STEFF: Spatio-temporal EfficientNet for dynamic texture classification in outdoor scenes

Heliyon. 2024 Feb 5;10(3):e25360. doi: 10.1016/j.heliyon.2024.e25360. eCollection 2024 Feb 15.

Abstract

In recent years, dynamic texture classification has become an important task for computer vision. This is a challenging task due to the unknown spatial and temporal nature of dynamic texture. To overcome this challenge, we investigate the potential of deep learning approaches and propose a novel spatio-temporal approach (STEFF) for dynamic texture classification that combines the representation power of motion and appearance using the difference and average operators between video sequences.

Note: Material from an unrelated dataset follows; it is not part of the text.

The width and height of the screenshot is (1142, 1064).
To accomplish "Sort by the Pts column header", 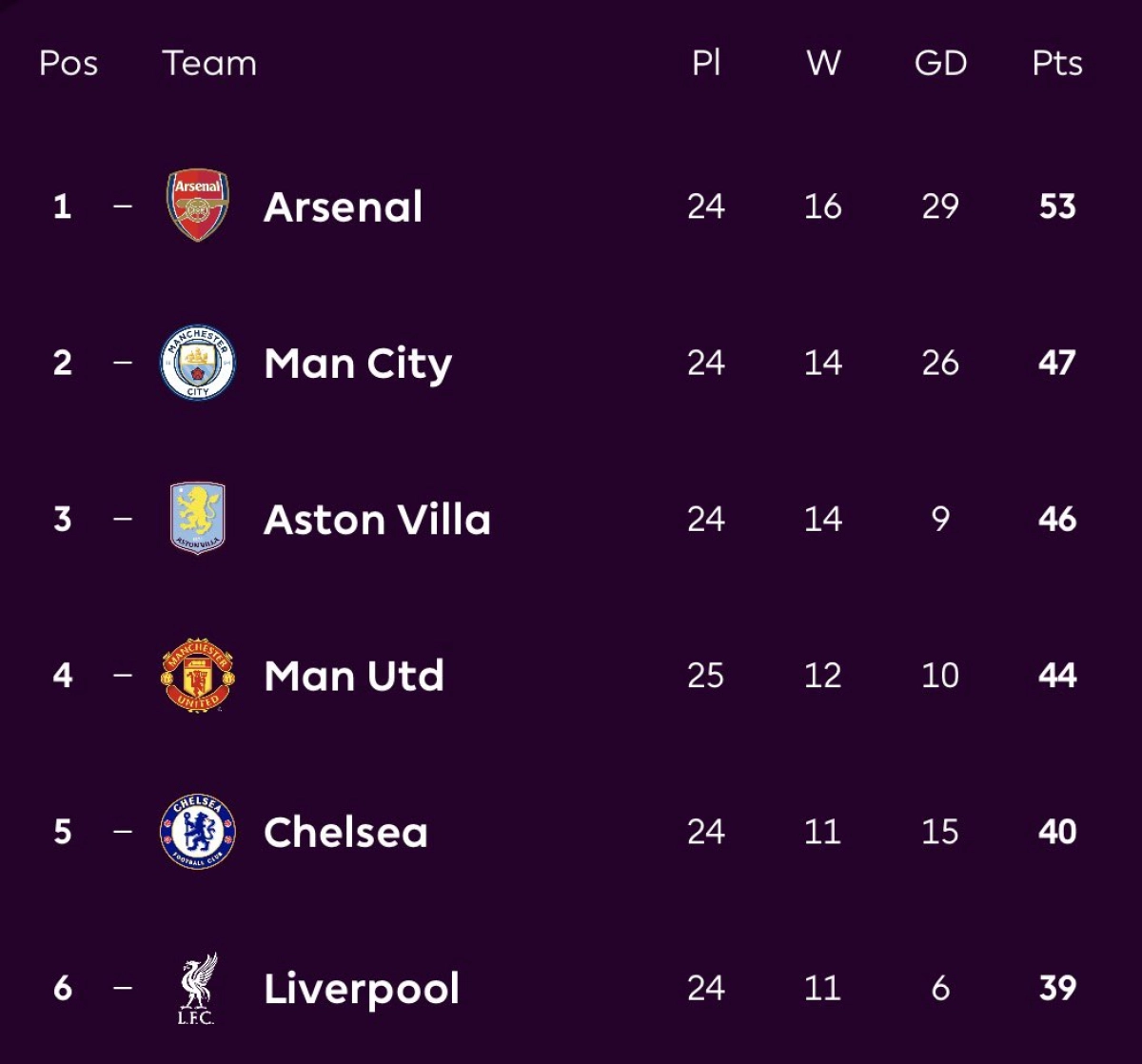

In this work, we extract deep texture features from outdoor scenes and integrate both spatial and temporal features into a pre-trained Convolutional Neural Network model, namely EfficientNet, with a fine-tuning and regularization process. The robustness of the proposed approach is reflected in the promising result when comparing our method to the proposed architectures and other existing models. The experimental results on three datasets demonstrate the effectiveness and efficiency of the proposed approach. The accuracy percentages are 95.95%, 94.09%, and 98.01% on the outdoor scenes of Yupenn, DynTex++, and Yupenn++ datasets, respectively.

Keywords: CNN; Deep learning; Dynamic texture; EfficientNet; Outdoor scene classification; STEFF; Spatio-temporal features.